◆ TASKS TO COMPLETE:
a. List the link labels that the kurral package metadata gives in its Project-URL fields.
b. Summarize the kurral package metadata in two sentences.
c. Resume the kurral package metadata from the point where it stops.

◆ TEXT SHOWN:
Metadata-Version: 2.4
Name: kurral
Version: 0.1.1
Summary: Deterministic LLM agent testing and replay framework
Author-email: Kurral Team <team@kurral.dev>
License: Apache-2.0
Project-URL: Homepage, https://github.com/kurral-dev/kurral-cli
Project-URL: Documentation, https://github.com/kurral-dev/kurral-cli#readme
Project-URL: Repository, https://github.com/kurral-dev/kurral-cli
Project-URL: Issues, https://github.com/kurral-dev/kurral-cli/issues
Project-URL: Changelog, https://github.com/kurral-dev/kurral-cli/blob/main/CHANGELOG.md
Keywords: llm,testing,determinism,langsmith,replay,ai,agents,regression-testing,a-b-testing
Classifier: Development Status :: 3 - Alpha
Classifier: Intended Audience :: Developers
Classifier: License :: OSI Approved :: Apache Software License
Classifier: Programming Language :: Python :: 3.11
Classifier: Programming Language :: Python :: 3.12
Classifier: Topic :: Software Development :: Testing
Classifier: Topic :: Scientific/Engineering :: Artificial Intelligence
Classifier: Operating System :: OS Independent
Requires-Python: >=3.11
Description-Content-Type: text/markdown
License-File: LICENSE
Requires-Dist: click>=8.1.7
Requires-Dist: pydantic>=2.5.0
Requires-Dist: pydantic-settings>=2.1.0
Requires-Dist: fastapi>=0.109.0
Requires-Dist: uvicorn>=0.27.0
Requires-Dist: sqlalchemy>=2.0.0
Requires-Dist: psycopg2-binary>=2.9.9
Requires-Dist: boto3>=1.34.0
Requires-Dist: httpx>=0.26.0
Requires-Dist: rich>=13.7.0
Requires-Dist: python-dotenv>=1.0.0
Requires-Dist: langsmith>=0.1.0
Requires-Dist: openai>=1.0.0
Requires-Dist: anthropic>=0.18.0
Requires-Dist: tenacity>=8.2.3
Requires-Dist: python-dateutil>=2.8.2
Provides-Extra: dev
Requires-Dist: pytest>=7.4.3; extra == "dev"

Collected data
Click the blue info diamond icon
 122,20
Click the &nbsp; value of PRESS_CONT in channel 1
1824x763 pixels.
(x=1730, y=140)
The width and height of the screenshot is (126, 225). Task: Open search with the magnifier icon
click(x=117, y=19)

* * *

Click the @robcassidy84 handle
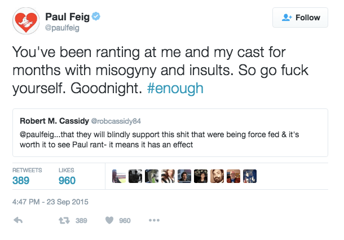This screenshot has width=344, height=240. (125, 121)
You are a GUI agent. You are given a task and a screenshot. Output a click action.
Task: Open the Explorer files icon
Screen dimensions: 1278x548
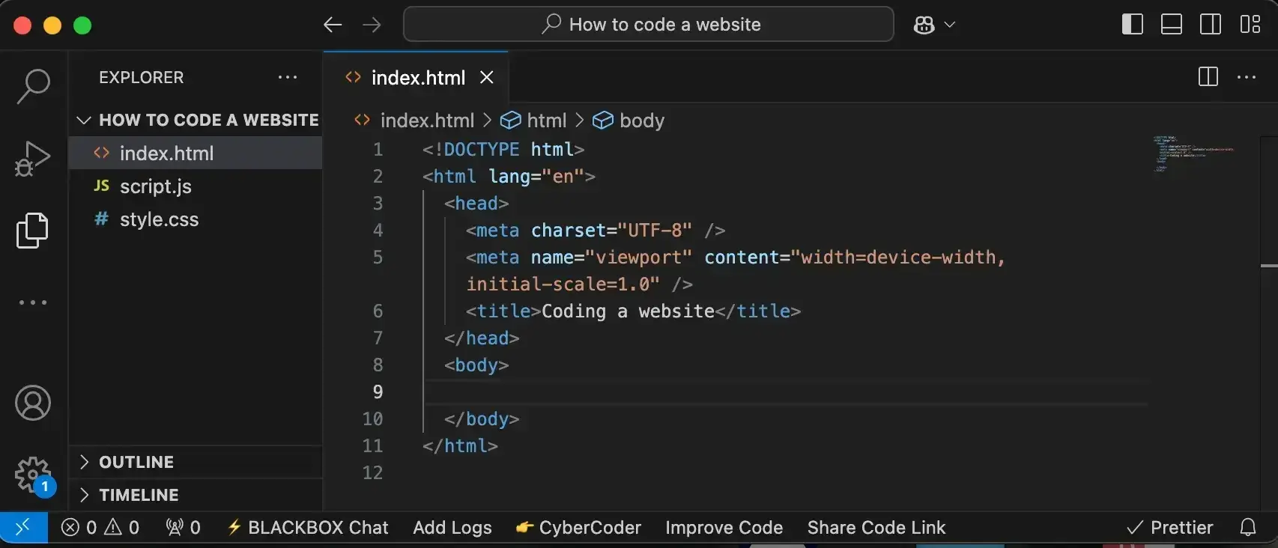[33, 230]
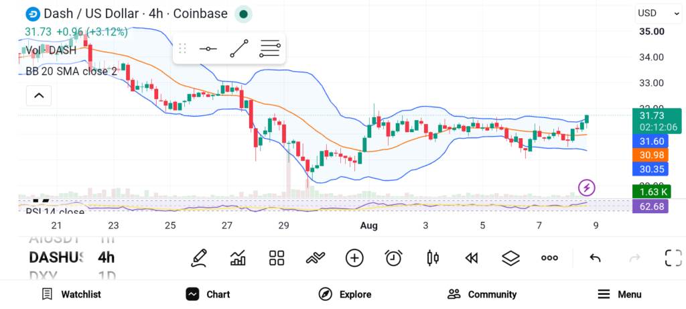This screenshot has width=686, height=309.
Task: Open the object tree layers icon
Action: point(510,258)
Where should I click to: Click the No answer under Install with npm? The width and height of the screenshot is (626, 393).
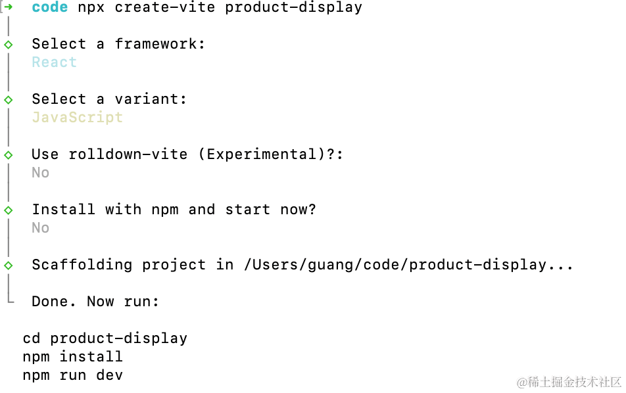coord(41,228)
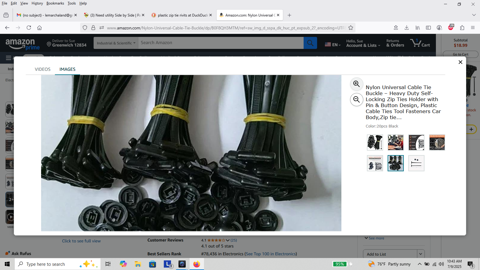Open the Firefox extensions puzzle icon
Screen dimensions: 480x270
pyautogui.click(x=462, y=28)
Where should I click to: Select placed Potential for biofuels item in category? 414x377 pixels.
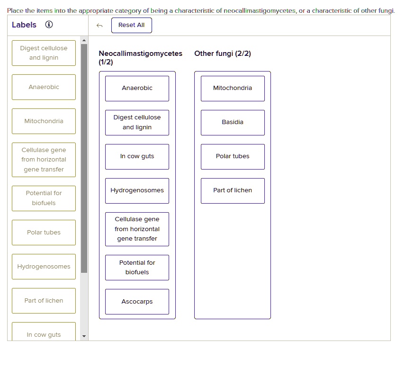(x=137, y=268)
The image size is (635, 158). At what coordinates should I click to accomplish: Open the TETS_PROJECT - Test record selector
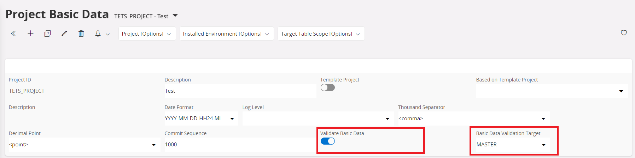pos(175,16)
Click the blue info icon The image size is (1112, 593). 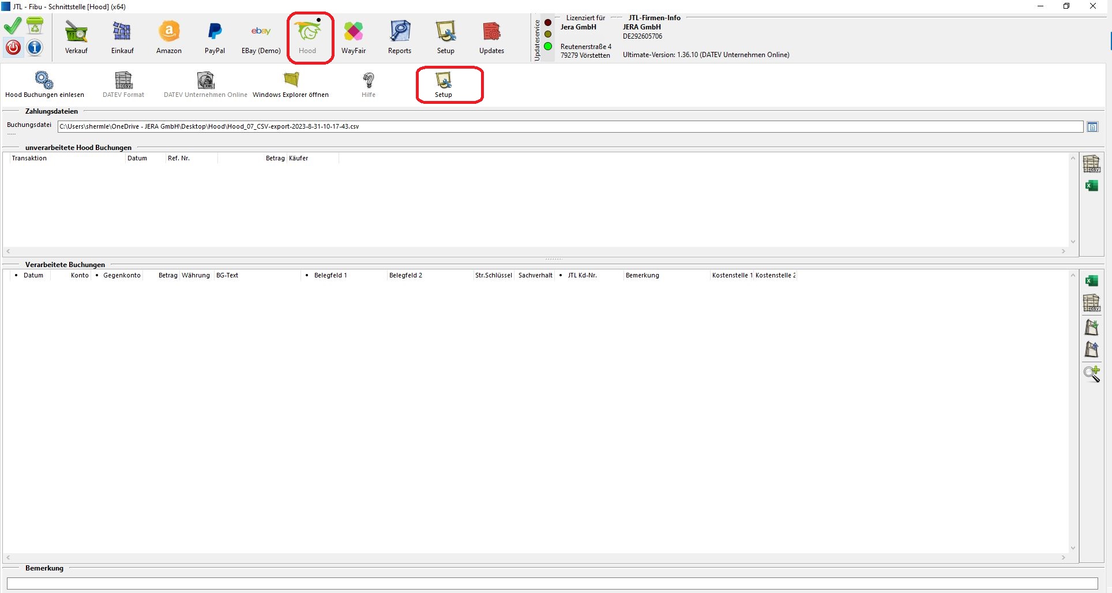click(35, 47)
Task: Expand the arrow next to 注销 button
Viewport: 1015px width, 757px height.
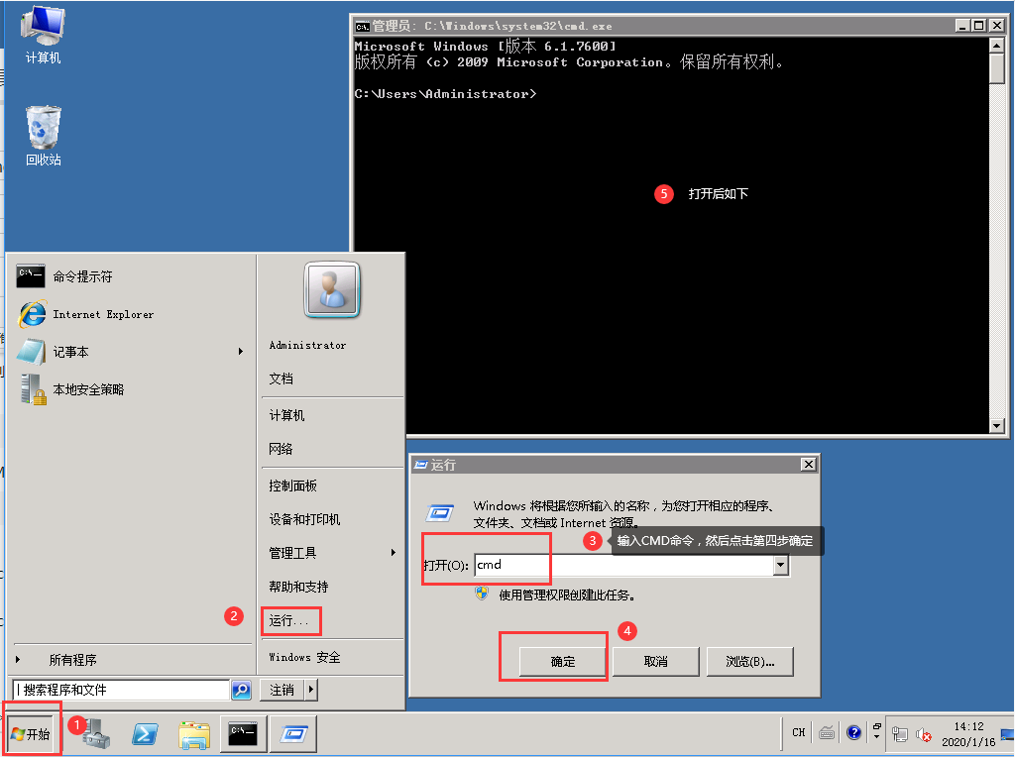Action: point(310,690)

◆ EXERCISE RESPONSES:
a. Homepage, Documentation, Repository, Issues, Changelog

b. The metadata describes kurral version 0.1.1, a deterministic LLM agent testing and replay framework that is licensed under Apache-2.0 and classified as alpha-stage software for developers. It requires Python 3.11 or later and depends on packages including click, pydantic, fastapi, sqlalchemy, langsmith, openai and anthropic, with pytest listed under the "dev" extra.

c.
Requires-Dist: pytest-asyncio>=0.23.0; extra == "dev"
Requires-Dist: pytest-cov>=4.1.0; extra == "dev"
Requires-Dist: black>=23.12.0; extra == "dev"
Requires-Dist: ruff>=0.1.9; extra == "dev"
Requires-Dist: mypy>=1.8.0; extra == "dev"
Dynamic: license-file

# Kurral 🎯

**Deterministic LLM Agent Testing & Replay Framework**

Kurral enables you to capture, replay, and evaluate LLM agent behaviors with deterministic precision. Built for teams that need reliable testing, regression detection, and reproducible AI workflows.

## Features

- 🎬 **Capture & Replay**: Record LLM traces with full tool/MCP calls and replay them deterministically with stubbed responses
- 🔍 **Determinism Scoring**: Automatic analysis of replay reliability (Levels A/B/C)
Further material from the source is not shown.